How Estonia tackled security flaws in its ID cards

By Shirley Tay

Liisa Past, Estonia’s former Chief National Cyber Risk Officer, shares with GovInsider the biggest lessons learnt from her tenure.

Image: Liisa Past/by Arno Mikkor

Millions of Americans are heading to the polls ahead of the November presidential elections. Lines have reportedly lasted up to 11 hours while the country battles its third wave of infections - again bringing back the case for online voting.

Estonia’s i-voting system has been a model for many, with 44 per cent of Estonians voting online. Its eID is the backbone of online voting and many other digital government services - but was severely tested in 2017 when a security fault was detected in about 800,000 ID cards.

GovInsider spoke to Liisa Past, Estonia’s former Chief National Cyber Risk Officer, to find out how her team tackled security flaws in the ID cards, and the biggest lessons learnt from her tenure in government.

A team of ‘cowboys’ with a common goal

Past was Chief Cybersecurity Research Officer of the Estonian Information System Authority (RIA) when the security flaw in the eID cards was first detected in August 2017.

Her team members then were not the most typical of civil servants, she says. “There might have been many people who saw us as some sort of cowboys. Instead of being very careful and sort of like, ‘maybe we won't make the right decision’, we were very much focused on getting things done, building a view of security.”

The RIA found out that the cards issued since 2014 had a security flaw in its hardware, says Past. It “wasn’t of our making,” she adds, but an algorithmic flaw in the keys provided by German manufacturer Infineon. That could allow hackers to access sensitive information of the users by stealing their digital identity.

Fixing the eID cards was a “race against time”, she says. Her team had to understand the vulnerability and tackle it before it could be exploited. In the months before her team released a security update to the ID cards, the vulnerability was “an existential threat”, Past adds.

But what made it special was that her team “wanted to get things done”, she says. “It would have been so easy to say, ‘This is a supply chain issue down the line, and everyone else has caused it.’”

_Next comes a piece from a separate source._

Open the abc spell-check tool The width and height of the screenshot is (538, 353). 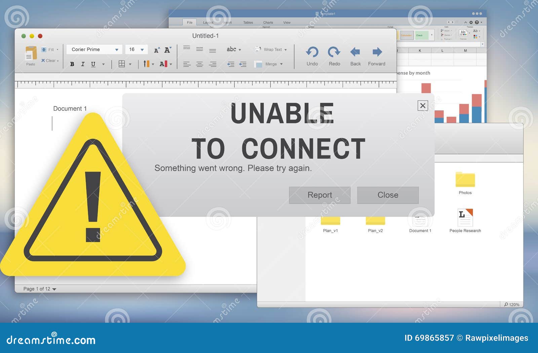231,49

“But instead we said, ‘we need to fix this. And we need to fix it for us,’” Past says. “That willingness to make decisions rather than stay safe was just an incredible experience.”

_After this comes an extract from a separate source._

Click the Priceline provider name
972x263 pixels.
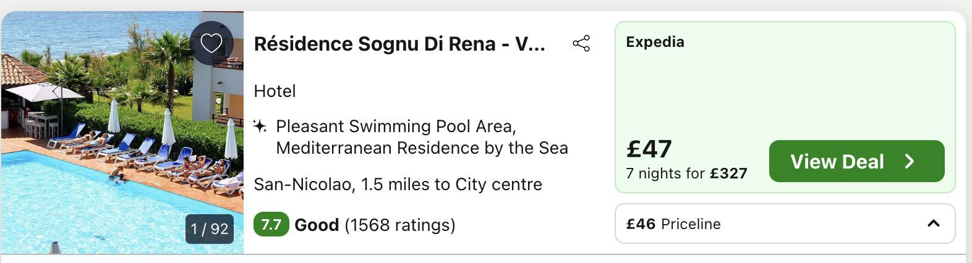tap(691, 224)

Estonia eventually released an update to the affected cards in October. There were no known cases that the security flaw was exploited, it said.

It was all about having each other to rely on, Past says. “The moment you don't have an equal sparring partner who would call you out is when you become less effective at your job.”

Bottom-up communities of trust

As the Internet and tech space grows increasingly competitive, a top-down, global understanding of cybersecurity is no longer realistic, says Past.

“What's happened internationally often is that everyone declares their appetite for collaboration and information sharing. But there's almost a point where there's sort of collaboration fatigue,” she adds.

Knowing that a global treaty on the Internet is not likely to emerge anytime soon, countries have to “start on the operational level”, Past says. That involves sharing actionable insights, and building communities of trust from the bottom-up.

The Baltic nation has made a strategic choice to be “aggressively open and transparent”, she says. The RIA has published an online document and held an international conference to share lessons learnt from the 2017 eID vulnerability.

Estonia has also openly shared about the wave of cyberattacks that targeted its critical infrastructure back in 2007, she says. It was sparked by the movement of the Bronze Soldier, a Soviet-era war memorial.

Information sharing “highlights the threat for everyone else, but it also shows the value of international cooperation and the value of openness,” Past says. Though intelligence sharing centres exist, “a lot more work needs to be done”.

Advice for future cyber risk officers

Past is now head of cyber security business development for Cybernetica, an Estonian ICT company. She had two words when asked for a piece of advice she would give to Estonia’s future Cyber Risk Officers: “play nice.”

The job is a collaborative one, she says, due to the very nature of cybersecurity. The field is often “over-mystified” and seen as a technical area. “It's zeros and ones, and cables, and men with hoodies who don't talk to people.”

That mysterious stereotype was “constructive” earlier when the industry was developing, Past says, because it “got the management off the backs of the innovators”. But cybersecurity is “now an increasingly communicative and human-focused industry.”

“‘It's technical’, ‘you won't understand’, might have been acceptable answers 10 years ago. But it shouldn't be an answer anymore,” she says.

Estonia has made huge advances in its push to create digital government services. As nations across the world accelerate digital transformation, Estonia’s efforts in e-government offer valuable lessons to learn from.